RealTime IT News

MIT Warns of Kerberos 5 Flaws

The Massachusetts Institute of Technology (MIT) has sounded a warning for a pair of potentially dangerous flaws in its Kerberos network authentication system.

In separate advisories, the MIT Kerberos team warned of security holes in the Kerberos 5 implementation's Key Distribution Center (KDC) program and a Denial of Service bug in the ASN.1 decoder library.

Independent research firm Secunia rates the flaws as "highly critical."

"Compromise of a KDC host compromises the security of the entire authentication realm served by the KDC. Additionally, double-free vulnerabilities exist in MIT Kerberos 5 library code, making client programs and application servers vulnerable," according to the first advisory.

KDC software from all releases of MIT Kerberos 5, up to and including krb5-1.3.4, are affected by the flaw. The software can be exploited by an unauthenticated attacker to execute arbitrary code on a KDC host, compromising an entire Kerberos transaction.

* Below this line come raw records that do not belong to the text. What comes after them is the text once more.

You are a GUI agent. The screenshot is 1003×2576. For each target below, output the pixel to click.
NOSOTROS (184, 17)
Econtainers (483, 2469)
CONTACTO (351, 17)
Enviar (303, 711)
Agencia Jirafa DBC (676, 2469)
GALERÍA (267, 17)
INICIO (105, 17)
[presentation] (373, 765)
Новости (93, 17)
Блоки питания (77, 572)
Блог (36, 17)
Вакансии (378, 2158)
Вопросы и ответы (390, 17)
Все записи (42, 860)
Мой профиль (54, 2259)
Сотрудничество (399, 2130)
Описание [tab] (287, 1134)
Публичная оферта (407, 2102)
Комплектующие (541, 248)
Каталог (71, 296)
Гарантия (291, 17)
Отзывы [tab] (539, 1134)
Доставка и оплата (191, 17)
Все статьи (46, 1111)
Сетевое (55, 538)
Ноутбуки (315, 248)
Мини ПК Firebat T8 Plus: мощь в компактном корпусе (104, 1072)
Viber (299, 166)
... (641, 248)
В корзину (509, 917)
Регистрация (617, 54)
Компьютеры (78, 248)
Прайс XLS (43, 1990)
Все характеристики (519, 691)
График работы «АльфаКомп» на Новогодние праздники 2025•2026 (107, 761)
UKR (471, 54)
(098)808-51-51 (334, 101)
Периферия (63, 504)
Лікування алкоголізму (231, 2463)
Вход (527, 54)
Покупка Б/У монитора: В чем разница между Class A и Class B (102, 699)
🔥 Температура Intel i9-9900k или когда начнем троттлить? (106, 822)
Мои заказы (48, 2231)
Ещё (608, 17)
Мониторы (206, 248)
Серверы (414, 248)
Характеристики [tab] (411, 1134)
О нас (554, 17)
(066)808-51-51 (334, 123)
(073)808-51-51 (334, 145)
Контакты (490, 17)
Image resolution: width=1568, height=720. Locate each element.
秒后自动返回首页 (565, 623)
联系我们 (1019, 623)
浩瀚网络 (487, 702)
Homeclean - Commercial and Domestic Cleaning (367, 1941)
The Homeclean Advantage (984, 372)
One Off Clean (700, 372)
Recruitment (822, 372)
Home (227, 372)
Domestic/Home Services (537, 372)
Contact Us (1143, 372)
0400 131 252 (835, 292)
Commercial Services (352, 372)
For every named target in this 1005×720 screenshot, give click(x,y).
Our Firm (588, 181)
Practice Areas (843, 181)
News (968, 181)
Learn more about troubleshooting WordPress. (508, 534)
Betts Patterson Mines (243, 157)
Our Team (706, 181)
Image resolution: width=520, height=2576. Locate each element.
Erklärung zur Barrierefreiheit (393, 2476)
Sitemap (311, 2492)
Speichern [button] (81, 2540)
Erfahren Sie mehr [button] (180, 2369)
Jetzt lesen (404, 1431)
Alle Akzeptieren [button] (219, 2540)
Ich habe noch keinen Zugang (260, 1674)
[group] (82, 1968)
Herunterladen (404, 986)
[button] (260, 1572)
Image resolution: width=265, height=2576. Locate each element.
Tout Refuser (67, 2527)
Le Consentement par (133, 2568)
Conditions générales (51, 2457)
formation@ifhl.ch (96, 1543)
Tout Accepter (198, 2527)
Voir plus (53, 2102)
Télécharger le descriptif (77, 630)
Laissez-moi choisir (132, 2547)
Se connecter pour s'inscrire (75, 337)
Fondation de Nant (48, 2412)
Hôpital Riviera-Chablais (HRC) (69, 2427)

Patches have been released to correct the flaws, and MIT said an upcoming krb5-1.3.5 release will contain fixes.

The Kerberos protocol, developed by the Project Athena team at MIT, is designed to enable two parties to exchange private information across an otherwise open network. It works by assigning a unique key, called a ticket, to each user who logs on to the network. The ticket is then embedded in messages to identify the sender of the message.

A second alert from MIT discusses potential holes in the ASN.1 decoder library that could let an unauthenticated remote attacker cause a KDC or application server to hang inside an infinite loop.

Cisco Systems confirmed that the Kerberos flaws affected its VPN 3000 Series Concentrators and released upgrades to plug the holes.

A Cisco security alert said the Cisco VPN 3000 Series Concentrators authenticating users against a Kerberos KDC may be at risk of remote code execution and DoS attacks.

Cisco urged its customers to upgrade to 4.0.5.B or 4.1.5.B.